GIVEN TEXT:
<<<<

What’s Next For Campus Spaces?
As summer progresses and colleges and universities plan for the return of students after last spring’s sudden pivot to remote teaching and learning, decisions are being made and plans implemented to best utilize available space while ensuring everyone’s safety. University campuses are like cities unto themselves, complete with buildings, infrastructure, and services. They are microcosms of cities and towns. While many include open spaces and beautiful campus greens, they have some of the highest population densities of any type of community. It is not uncommon to have residence halls for more than 1000 students, dining halls and lecture halls with more than 500 students, and athletic facilities hosting tens of thousands of people at a time.
Colleges and universities have been preparing for some form of hybrid learning re-opening in fall 2020, more or less, since the start of the pandemic in March. They have been installing hand sanitizing stations, planning for large-scale testing and contact tracing, establishing procedures to isolate students who become infected, and thinking about classroom and other physical space limitations in light of recommendations (and in some cases state requirements) for social distancing. Faculty have been reflecting on what was learned last spring, sharing best practices, and preparing (with a bit more notice this time) for the coming semester, whether in a fully online mode or a hybrid mode that includes both in-classroom and online learning. There has been plenty written about whether colleges should or should not re-open this fall, the drivers behind those decisions, and the risks that accompany them. There have also been several prominent articles about likely and expected behavior by students.
But what seems inevitable, especially if the transition to hybrid learning is permanent, or if Coronavirus persists, or if experience with Covid-19 suggests different campus operations would better prepare colleges for any future pandemic, is a review and re-imagination of campus spaces. One campus senior leader with whom I spoke, reflecting on his recent walk across campus, said he looked up at all of their new classroom buildings and residence halls and said, ‘My god, what if we built these all wrong?’ wondering about the future needs of his university.

>>>>

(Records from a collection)
<<<<

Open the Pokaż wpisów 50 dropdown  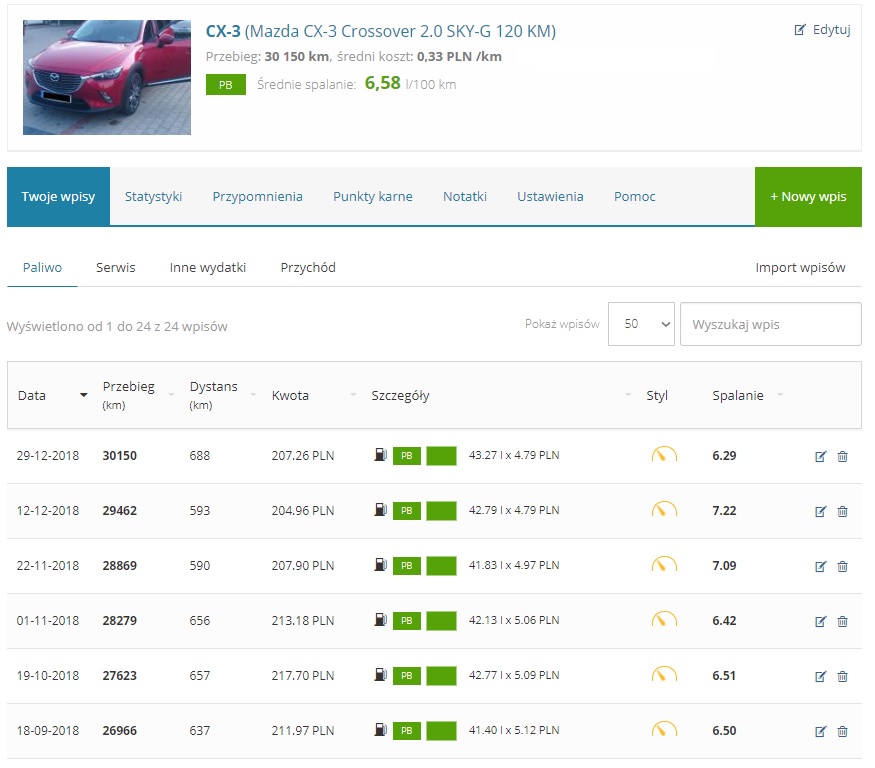coord(641,324)
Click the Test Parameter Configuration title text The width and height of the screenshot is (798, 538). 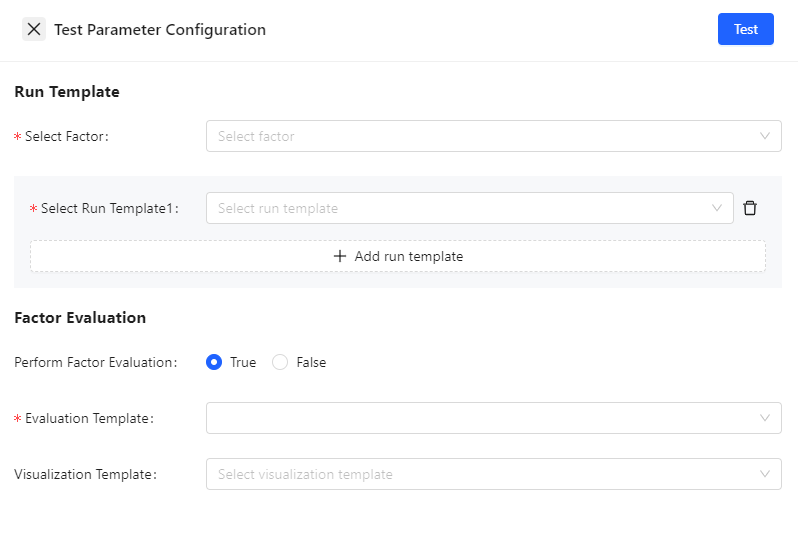160,30
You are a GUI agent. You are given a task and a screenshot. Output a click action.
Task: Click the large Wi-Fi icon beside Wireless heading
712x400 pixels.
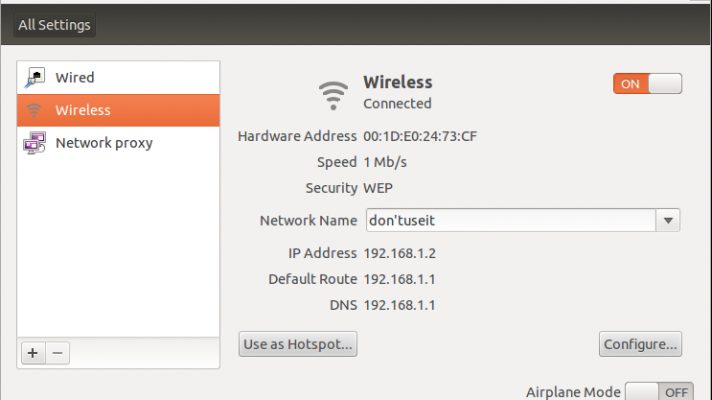[x=334, y=94]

>>>>

EXERCISE 1:
Rewrite the campus spaces text from "As summer progresses" up to and including "people at a time.", putting "cafeterias" in place of "dining halls".
EXERCISE 2:
Answer these questions from the campus spaces text.
(a) In what month, according to the text, did the pandemic start?
(b) Residence halls for how many students are described as not uncommon?
(c) What question did the campus senior leader say after looking up at the new buildings?

TASK RESPONSE 1:
As summer progresses and colleges and universities plan for the return of students after last spring’s sudden pivot to remote teaching and learning, decisions are being made and plans implemented to best utilize available space while ensuring everyone’s safety. University campuses are like cities unto themselves, complete with buildings, infrastructure, and services. They are microcosms of cities and towns. While many include open spaces and beautiful campus greens, they have some of the highest population densities of any type of community. It is not uncommon to have residence halls for more than 1000 students, cafeterias and lecture halls with more than 500 students, and athletic facilities hosting tens of thousands of people at a time.

TASK RESPONSE 2:
(a) March
(b) More than 1000 students
(c) "My god, what if we built these all wrong?"